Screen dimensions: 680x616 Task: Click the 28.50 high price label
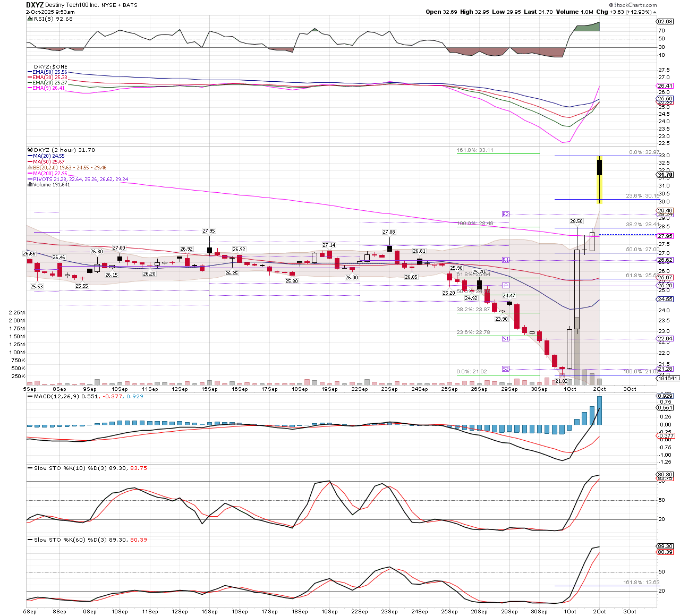tap(576, 221)
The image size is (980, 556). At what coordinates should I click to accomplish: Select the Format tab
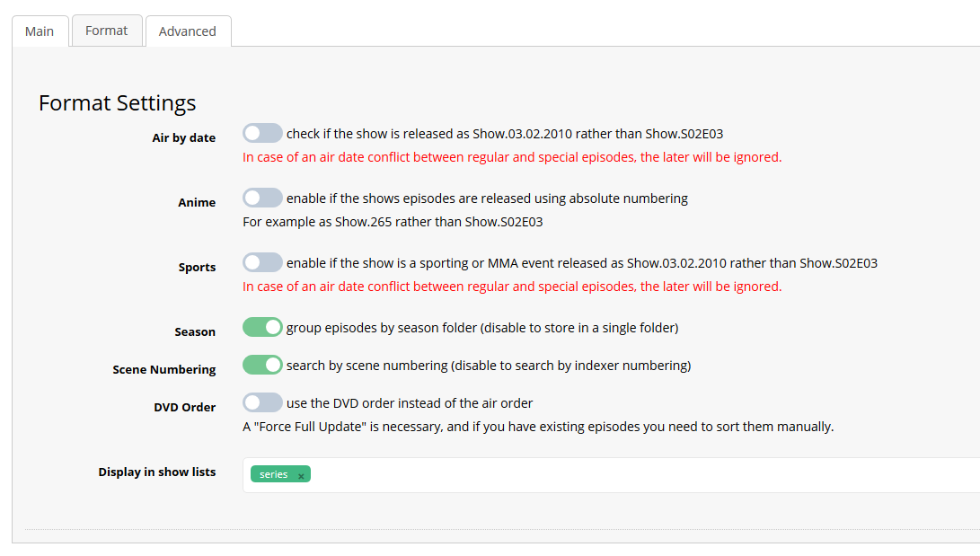(106, 30)
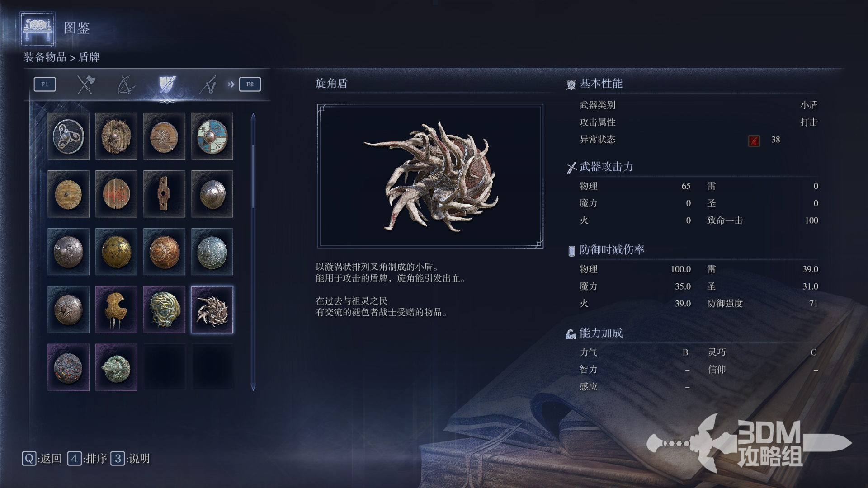This screenshot has width=868, height=488.
Task: Pick the red-marked wooden round shield
Action: click(116, 194)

_ _ _ _ _ _ _

Each entry above has to be set down again verbatim, except for its pictures.

Screen dimensions: 680x616 Task: Click the 28.50 high price label
tap(576, 221)
The image size is (980, 556). At what coordinates should I click to accomplish: Select the Format tab
(106, 30)
This screenshot has width=868, height=488.
Task: Pick the red-marked wooden round shield
Action: click(116, 194)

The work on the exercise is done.